Выбранный отрывок »
★ ★ ★ ★ ★ ★ ★
Несомненно, лучшие главы в романе ‘Державный плотник’ те, в которых
показывается борьба двух миров России того времени в Преображенском
(‘пытошном’) приказе князя-кесаря Ромодановского. Борьба, где ‘государев
допрос’ с его пытками ‘слабой плоти’ и неминучей смертной плахой бессилен
подчас против приверженцев старорусских идеалов, в глазах которых
‘царь-антихрист’ допрашивает самое Русь. Да, конечно, новые люди страны
борются ‘со всем обветшалым и косным’, что мешает ее будущему, но в романе
показывается и то, как губили русские же люди национальное восприятие
жизни, как при этом подчас иссякало и такое, общее для всего живого
чувство, как жалость к родной плоти… Ибо, например, не страха ради
доносит попадья Степанида на своего мужа, а в будущем ‘в пытошной
исповедальне’ окажется — царевич Алексей!
★ ★ ★ ★ ★ ★ ★
Исходные строки »
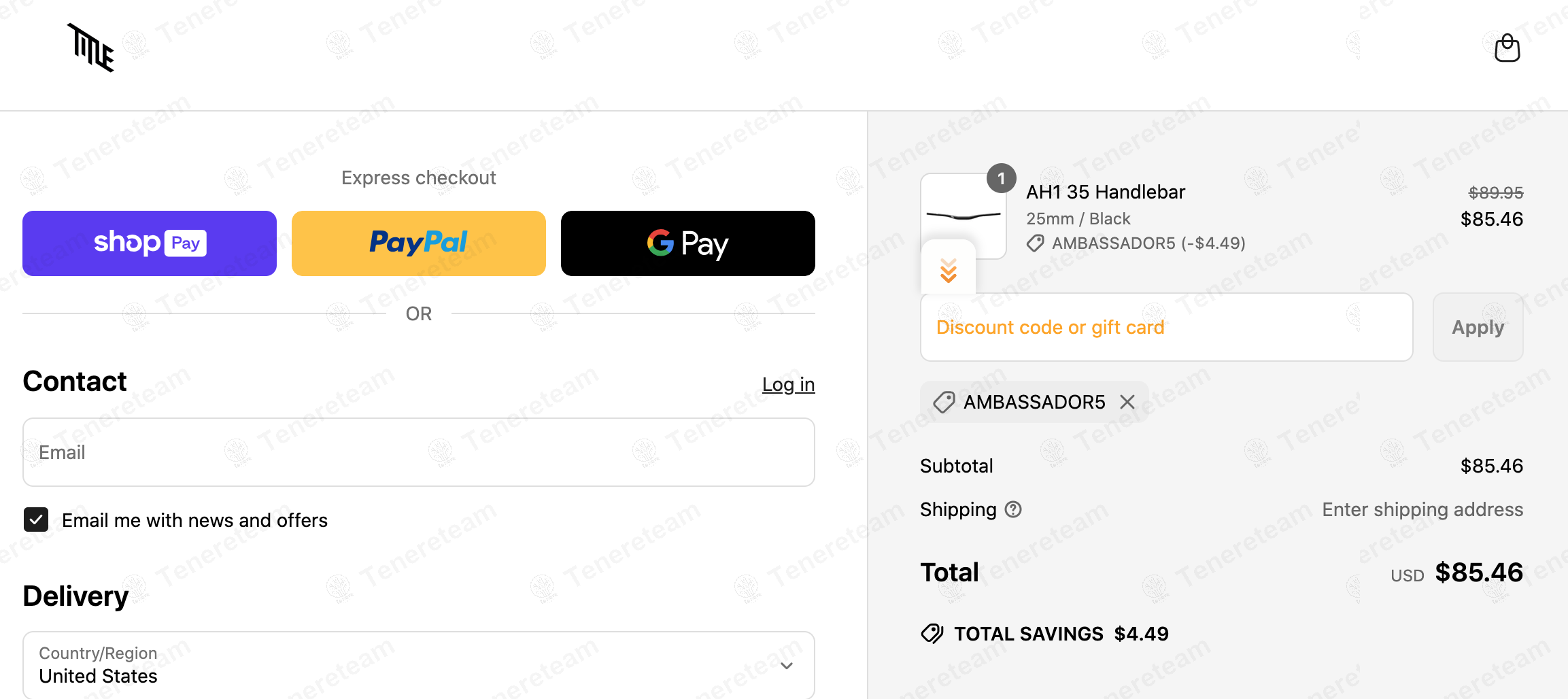Check out using the PayPal button
The height and width of the screenshot is (699, 1568).
[418, 243]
★ ★ ★ ★ ★ ★ ★
Короткое задание 1 » Чей приказ в отрывке назван «пытошным»?
Короткое задание 2 » Выпишите из отрывка все выражения, заключенные в одинарные кавычки.

Итоговый ответ 1 » Преображенский приказ князя-кесаря Ромодановского.

Итоговый ответ 2 »
1. Державный плотник
2. пытошном
3. государев допрос
4. слабой плоти
5. царь-антихрист
6. со всем обветшалым и косным
7. в пытошной исповедальне